One is thinking about how to build aligned intelligence in a machine, the other is thinking about how to build aligned intelligence in humans and groups of humans.
Is this true though? Teaching rationality improves capability in people but shouldn’t necessarily align them. People are not AIs, but their morality doesn’t need to converge under reflection.
And even if the argument is “people are already aligned with people”, you still are working on capabilities when dealing with people and on alignment when dealing with AIs.
Teaching rationality looks more similar to AI capabilities research than AI alignment research to me.
Teaching rationality looks more similar to AI capabilities research than AI alignment research to me.
I love this question. Mostly because your model seems pretty natural and clear, and yet I disagree with it.
To me it looks more like AI alignment research, in that one is often trying to align internal processes with e.g. truth-seeking, so that a person ends up doing reasoning instead of rationalization. Or, on the group level, so that people can work together to form accurate maps and build good things, instead of working to trick each other into giving control to particular parties, assigning credit or blame to particular parties, believing that a given plan will work and so allowing that plan to move forward for reasons that’re more political than epistemic, etc.
That is, humans in practice seem to me to be partly a coalition of different subprocesses that by default waste effort bamboozling one another, or pursuing “lost purposes” without propagating the updates all the way, or whatnot. Human groups even more so.
I separately sort of think that in practice, increasing a person’s ability to see and reason and care (vs rationalizing and blaming-to-distract-themselves and so on) probably helps with ethical conduct, although I agree this is not at all obvious, and I have not made any persuasive arguments for it and do not claim it as “public knowledge.”
Ah, I see your point now, and it makes sense. If I had to summarize it (and reword it in a way that appeals to my intuition), I’d say that the choice of seeking the truth is not just about “this helps me,” but about “this is what I want/ought to do/choose”. Not just about capabilities. I don’t think I disagree at this point, although perhaps I should think about it more.
I had the suspicion that my question would be met with something at least a bit removed inference-wise from where I was starting, since my model seemed like the most natural one, and so I expected someone who routinely thinks about this topic to have updated away from it rather than not having thought about it.
Regarding the last paragraph: I already believed your line “increasing a person’s ability to see and reason and care (vs rationalizing and blaming-to-distract-themselves and so on) probably helps with ethical conduct.” It didn’t seem to bear on the argument in this case because it looks like you are getting alignment for free by improving capabilities (if you reason with my previous model, otherwise it looks like your truth-alignment efforts somehow spill over to other values, which is still getting something for free due to how humans are built I’d guess).
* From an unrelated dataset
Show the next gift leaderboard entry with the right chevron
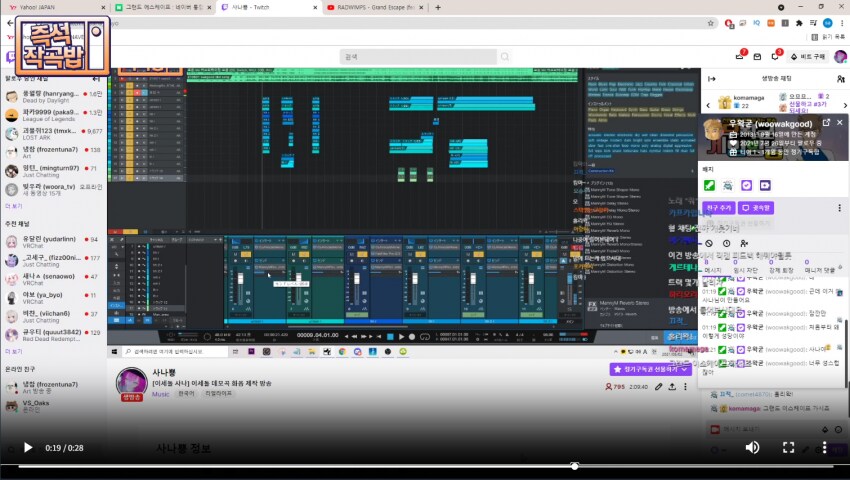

Also… now that I think about it, what Harry was doing with Draco in HPMOR looks a lot like aligning rather than improving capabilities, and there were good spill-over effects (which were almost the whole point in that case perhaps).
Is this true though? Teaching rationality improves capability in people but shouldn’t necessarily align them. People are not AIs, but their morality doesn’t need to converge under reflection.
And even if the argument is “people are already aligned with people”, you still are working on capabilities when dealing with people and on alignment when dealing with AIs.
Teaching rationality looks more similar to AI capabilities research than AI alignment research to me.
I love this question. Mostly because your model seems pretty natural and clear, and yet I disagree with it.
To me it looks more like AI alignment research, in that one is often trying to align internal processes with e.g. truth-seeking, so that a person ends up doing reasoning instead of rationalization. Or, on the group level, so that people can work together to form accurate maps and build good things, instead of working to trick each other into giving control to particular parties, assigning credit or blame to particular parties, believing that a given plan will work and so allowing that plan to move forward for reasons that’re more political than epistemic, etc.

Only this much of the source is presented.